Should the Federal Gov't Have to Get a Warrant to Track Your Internet Activity?
Should a warrant be required for the government to track Americans’ internet browsing & searches?
by Causes | 5.27.20
What’s the story?
- The House is expected to vote on an amended version of the USA FREEDOM Reauthorization Act of 2020 on Wednesday that includes a provision to prohibit the government from surveilling Americans’ internet activities without a warrant.
- The House originally passed the bill 278-136 on March 11th, before the Senate amended the bill and passed it 80-16 on May 14th. The versions of the bill which previously passed both the House & Senate reauthorized warrantless surveillance of internet browsing & search histories.
- If the House passes the freshly amended version of the bill, it will be volleyed back to the Senate for another vote in a round of congressional ping pong.
What’s the amendment?
- Offered by Reps. Zoe Lofgren (D-CA) and Warren Davidson (R-OH), the amendment would prohibit Section 215 of the PATRIOT Act from being used for warrantless surveillance of Americans’ internet website browsing & internet search history.
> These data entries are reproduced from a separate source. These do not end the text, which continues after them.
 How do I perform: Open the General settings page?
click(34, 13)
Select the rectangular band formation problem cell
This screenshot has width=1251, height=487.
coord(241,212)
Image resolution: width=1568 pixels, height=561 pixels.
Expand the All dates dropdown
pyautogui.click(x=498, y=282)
- It would also require reports about prior surveillance of Americans’ internet activities, including a good faith estimate of the number of persons & devices surveilled and the total number of browsing data & search histories collected.
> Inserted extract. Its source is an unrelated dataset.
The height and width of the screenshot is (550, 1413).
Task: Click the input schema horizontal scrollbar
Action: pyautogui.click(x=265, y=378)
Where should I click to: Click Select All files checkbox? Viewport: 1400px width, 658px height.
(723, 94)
- The Senate considered a similar version of the Lofgren-Davidson Amendment that was offered by Sens. Steve Daines (R-MT) & Ron Wyden (D-OR), which narrowly failed on a 59-37 vote in which a 60-vote threshold was required.
- The Daines-Wyden Amendment likely would’ve been adopted if more senators had been in attendance. Sens. Patty Murray (D-WA), Bernie Sanders (I-VT), and Ben Sasse (R-NE) all missed the vote, while Sen. Lamar Alexander (R-TN) was quarantining at home after coming into contact with a staffer who had coronavirus. Murray later said she would have supported the amendment, while the other three senators may have as well.